Reconnaissance

We will now be switching gears to cover how CloudTrail can help us out as an attacker. One of the ways it can help us is with reconnaissance and information gathering.

You might not always be able to compromise a user who has the necessary S3 read permissions and has access to encrypt the data with the KMS key used originally. If you don't have both of those permissions, then you won't be able to read the log files. There might even be other restrictions in place that make it difficult for you. To get around this, we can use our cloudtrail:LookupEvents permission to interact with the CloudTrail Event history. The CloudTrail Event history is an always-on, immutable record of read/write management events that is made available through the CloudTrail API. These logs can be fetched by using the LookupEvents API or by visiting the Event history page in the AWS web console:

Figure 4: Where to find CloudTrail Event history in the AWS web console

Because the CloudTrail Event history is immutable and separate from S3, it can be a useful tool for both defenders and attackers. As a defender, if something happens and your CloudTrail logs get modified or deleted and you can recover them, the CloudTrail Event history could be a useful place to go to find out what happened during that time period (if it is in the last 90 days). As an attacker, we can use it to gather information about the target environment without needing to access S3 or KMS.

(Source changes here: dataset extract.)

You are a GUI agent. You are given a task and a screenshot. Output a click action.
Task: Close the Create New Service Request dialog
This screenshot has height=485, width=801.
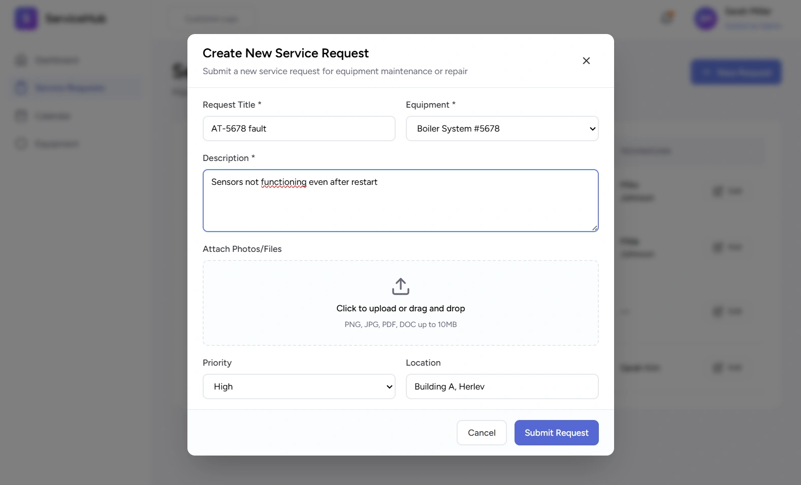pyautogui.click(x=586, y=61)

Due to the number of logs that get stored in Event history and the incredibly slow API calls required to download them, it can be difficult to review large amounts of information without some sort of filter. For reasons that can likely be attributed to you should use a real trail and not just the Event history; the CloudTrail LookupEvents API will only return 50 events at a time and is rate-limited to one call per-second. In big environments, this means it could take huge amounts of time to download all the logs for even just the past day. This leaves us with two options: one is to just wait out the download and try to get as many as possible, but that is not recommended due to the huge amount of time that may be involved. The second option is to inspect and filter the logs prior to downloading them, so that there are far fewer to wait on.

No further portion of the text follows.